#### [Problem to solve]
Please repeat the line that has "Share via the Reddit sidebar icon" and all lines after it, exactly as they appear, through the end of the entries.

#### [Records for this task]
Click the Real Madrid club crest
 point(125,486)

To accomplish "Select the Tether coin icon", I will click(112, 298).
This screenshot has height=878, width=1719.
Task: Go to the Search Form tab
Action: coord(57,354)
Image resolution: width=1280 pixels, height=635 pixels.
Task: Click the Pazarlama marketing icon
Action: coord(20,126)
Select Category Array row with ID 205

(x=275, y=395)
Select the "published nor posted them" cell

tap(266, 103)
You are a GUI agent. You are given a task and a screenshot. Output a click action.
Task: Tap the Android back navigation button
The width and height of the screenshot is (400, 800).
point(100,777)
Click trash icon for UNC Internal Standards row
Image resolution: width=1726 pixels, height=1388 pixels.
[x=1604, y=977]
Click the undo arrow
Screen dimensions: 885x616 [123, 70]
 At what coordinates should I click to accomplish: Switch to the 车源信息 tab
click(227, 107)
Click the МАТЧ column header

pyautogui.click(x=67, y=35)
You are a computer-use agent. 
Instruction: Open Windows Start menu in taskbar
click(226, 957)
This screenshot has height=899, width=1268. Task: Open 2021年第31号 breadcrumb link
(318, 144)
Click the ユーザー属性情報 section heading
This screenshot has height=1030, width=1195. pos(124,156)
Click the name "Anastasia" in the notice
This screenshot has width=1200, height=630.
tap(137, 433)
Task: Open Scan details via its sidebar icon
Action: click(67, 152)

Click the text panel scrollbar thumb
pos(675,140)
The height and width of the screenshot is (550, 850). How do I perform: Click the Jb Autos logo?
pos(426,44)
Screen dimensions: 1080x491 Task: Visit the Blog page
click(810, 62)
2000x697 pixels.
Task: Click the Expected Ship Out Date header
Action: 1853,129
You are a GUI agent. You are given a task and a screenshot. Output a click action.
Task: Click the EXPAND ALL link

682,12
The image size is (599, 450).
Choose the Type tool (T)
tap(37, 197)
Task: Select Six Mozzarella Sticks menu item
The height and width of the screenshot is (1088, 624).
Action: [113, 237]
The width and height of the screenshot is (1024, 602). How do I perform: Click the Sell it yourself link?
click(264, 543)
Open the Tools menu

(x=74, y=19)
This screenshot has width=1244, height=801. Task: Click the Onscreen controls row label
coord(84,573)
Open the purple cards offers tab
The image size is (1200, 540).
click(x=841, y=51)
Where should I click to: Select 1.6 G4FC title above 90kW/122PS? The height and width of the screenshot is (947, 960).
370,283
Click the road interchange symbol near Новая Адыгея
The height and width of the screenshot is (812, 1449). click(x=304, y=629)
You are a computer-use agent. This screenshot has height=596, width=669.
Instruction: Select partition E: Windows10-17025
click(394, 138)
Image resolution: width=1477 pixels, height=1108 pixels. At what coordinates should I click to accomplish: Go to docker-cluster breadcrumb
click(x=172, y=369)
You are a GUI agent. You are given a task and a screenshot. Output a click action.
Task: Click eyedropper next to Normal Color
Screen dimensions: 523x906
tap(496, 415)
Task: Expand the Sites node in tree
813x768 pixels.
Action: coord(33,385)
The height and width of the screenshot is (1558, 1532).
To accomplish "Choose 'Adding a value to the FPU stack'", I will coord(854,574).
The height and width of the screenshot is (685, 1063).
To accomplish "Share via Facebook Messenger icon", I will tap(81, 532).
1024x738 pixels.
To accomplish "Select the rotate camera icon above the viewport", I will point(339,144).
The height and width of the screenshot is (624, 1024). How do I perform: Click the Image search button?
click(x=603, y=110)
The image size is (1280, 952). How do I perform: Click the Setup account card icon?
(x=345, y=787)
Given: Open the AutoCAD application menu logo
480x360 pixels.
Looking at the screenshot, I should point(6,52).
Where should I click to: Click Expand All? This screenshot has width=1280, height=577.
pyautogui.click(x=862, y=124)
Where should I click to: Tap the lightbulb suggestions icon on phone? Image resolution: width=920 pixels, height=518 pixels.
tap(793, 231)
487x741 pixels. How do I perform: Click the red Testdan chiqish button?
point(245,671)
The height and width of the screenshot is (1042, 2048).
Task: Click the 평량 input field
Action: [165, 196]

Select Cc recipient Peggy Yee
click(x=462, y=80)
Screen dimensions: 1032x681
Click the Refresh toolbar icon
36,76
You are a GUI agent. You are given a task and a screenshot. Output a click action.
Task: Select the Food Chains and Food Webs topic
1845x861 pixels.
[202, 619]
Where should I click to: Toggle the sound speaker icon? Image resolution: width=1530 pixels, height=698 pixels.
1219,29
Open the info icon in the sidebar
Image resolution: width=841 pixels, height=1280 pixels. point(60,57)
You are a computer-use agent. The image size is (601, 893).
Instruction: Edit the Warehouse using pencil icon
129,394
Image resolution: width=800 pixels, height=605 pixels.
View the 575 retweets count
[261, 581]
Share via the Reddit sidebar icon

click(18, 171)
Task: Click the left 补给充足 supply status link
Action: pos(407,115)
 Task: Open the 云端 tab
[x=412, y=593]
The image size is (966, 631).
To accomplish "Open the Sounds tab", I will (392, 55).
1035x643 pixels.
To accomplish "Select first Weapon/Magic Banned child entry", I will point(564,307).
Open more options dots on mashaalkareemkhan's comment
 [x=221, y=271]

#### [Written solution]
Share via the Reddit sidebar icon

click(18, 171)
Task: Click the left 补给充足 supply status link
Action: pos(407,115)
 Task: Open the 云端 tab
[x=412, y=593]
The image size is (966, 631).
To accomplish "Open the Sounds tab", I will (392, 55).
1035x643 pixels.
To accomplish "Select first Weapon/Magic Banned child entry", I will point(564,307).
Open more options dots on mashaalkareemkhan's comment
 [x=221, y=271]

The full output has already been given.